US university endowments post 19% return

The performance of US university endowments has continued to improve, with an average return of 19.2 per cent posted in the year to June 30, according to a new study.

The financial crisis and accompanying slide in equity markets negatively affected educational endowments, putting further stress on a sector that has been reeling from a decline in government funding. Public universities have been pushed in recent years to fill budget gaps through investments and donations as the cost of education has increased, a problem highlighted in last week’s state of the union address by President Barack Obama.

In spite of the upturn in returns from the 11.9 per cent reported for 2010, the first positive returns since 2007, educational endowments were unlikely to recover to pre-crisis levels for several years yet, said John Walda, president and chief executive of the National Association of College and University Business Officers (Nacubo), which represents more than 2,500 US higher education institutions.

Nacubo and Commonfund, which manages the endowments of 1,580 non-profit institutions, surveyed 823 US public and private colleges and universities, representing a total of $408.1bn in endowments, for the period from July 1 2010 to June 30 2011.

The wealthiest institutions, including Harvard, Yale and Princeton, with endowments larger than $1bn, performed the best in 2011, with average returns of 20.1 per cent.

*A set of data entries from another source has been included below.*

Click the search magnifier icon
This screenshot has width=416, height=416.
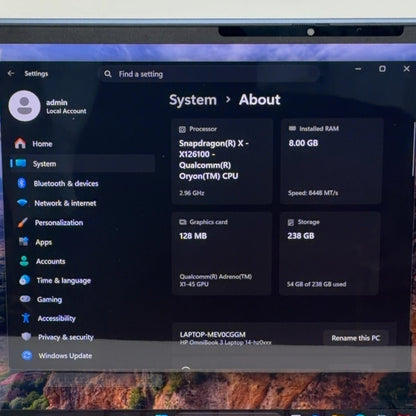tap(108, 74)
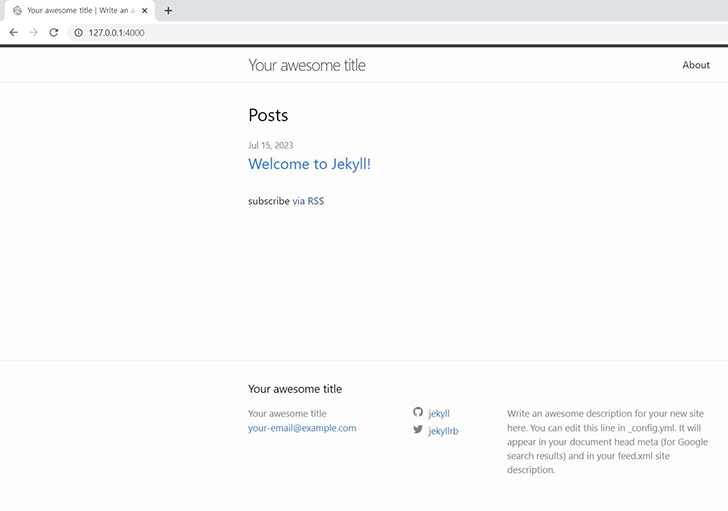Viewport: 728px width, 511px height.
Task: Close the Your awesome title tab
Action: [x=146, y=10]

The smallest endowments, with under $25m, had the lowest returns, with an average 17.6 per cent.

Among the participating institutions, which had an average endowment of $495.9m, nearly half still had less than they reported in 2008. As a result, universities, particularly publicly funded institutions, are reducing the amount they spend on students.

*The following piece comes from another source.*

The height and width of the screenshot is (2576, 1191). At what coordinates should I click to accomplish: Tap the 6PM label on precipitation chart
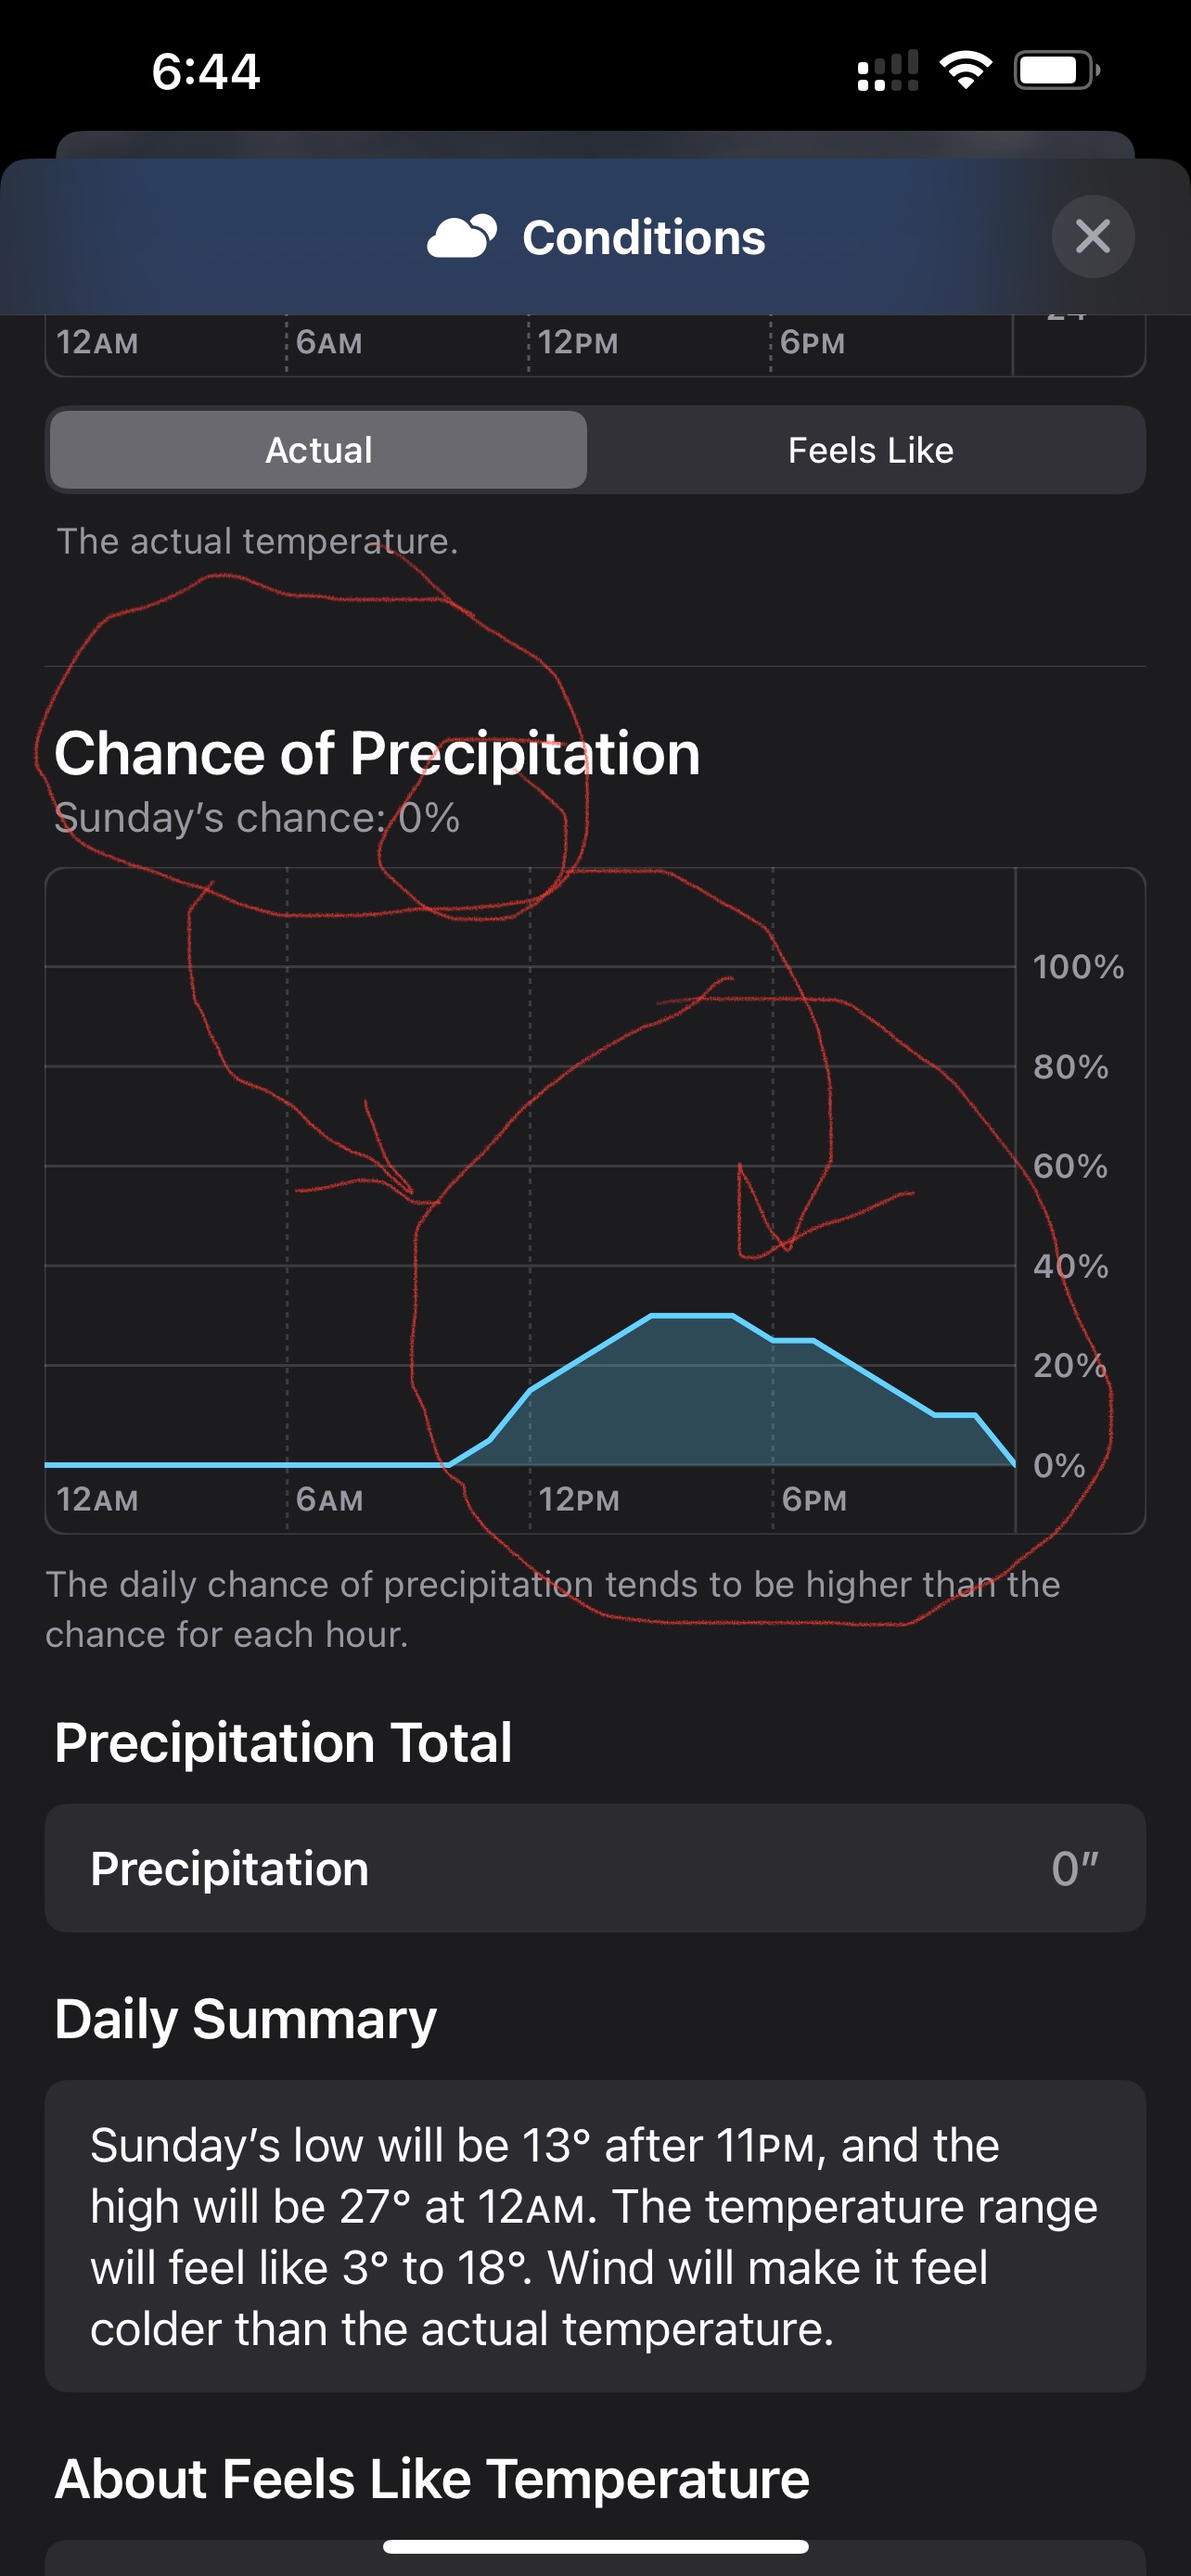[x=814, y=1500]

“Around 29 states have decreased their discretionary spending for the next fiscal year and it looks to decline further in 2013. Investment per student is at a 25-year low. More and more college eligible students are looking for a seat in the classroom, but we’re having to ask, ‘How do we pay for it?’” Mr Walda said.

While one-year returns saw a marked improvement in 2011, the report’s authors expressed concern over the medium and long term outlook, which still lagged behind the level needed to cover annual spending, inflation and investment management costs. They said that average 10-year returns of between 8 and 9 per cent were needed to reach a break even point, but currently stand at just 5.6 per cent.

“Expectations of potential returns have declined significantly. Before the crisis people only ever talked about returns and now investors are diversifying where they can to eliminate risk,” said Verne Sedlacek, president and chief executive of Commonfund.

In 2011, domestic and international equities saw the greatest returns, at 30.1 per cent and 27.2 per cent respectively for the endowments, continuing a trend seen the year before. Alternative strategies, including private equity, real estate, commodities and natural resources, also saw large returns at 14.2 per cent. Commodities outperformed at 26 per cent, up from 9.5 per cent the year before.

Next year’s numbers will be watched closely as the 2011 survey closed before equity markets encountered the headwinds and high volatility which started in July 2011, caused by concerns over the European debt crisis, stubbornly high US unemployment and slow US economic growth.

Mr Sedlacek stressed the importance of donations, particularly to public institutions, at this renewed time of economic uncertainty. For private universities such as Harvard or Yale, around 40 per cent of the operating budget is made up by endowment gifts, versus a low single-digit proportion for non-elite state schools reliant on state budgets. Forty-six per cent of participants reported an increase in gifts and donations, slightly higher than the 43 per cent in 2010, while 31 per cent reported a decrease.

Among the 615 schools that reported they carry debt, average long-term total debt stood at $189m as of June 30, up from $181.5m in 2010 and $167.8m the year before. While larger institutions lowered their debt levels, smaller participants saw moderate increases.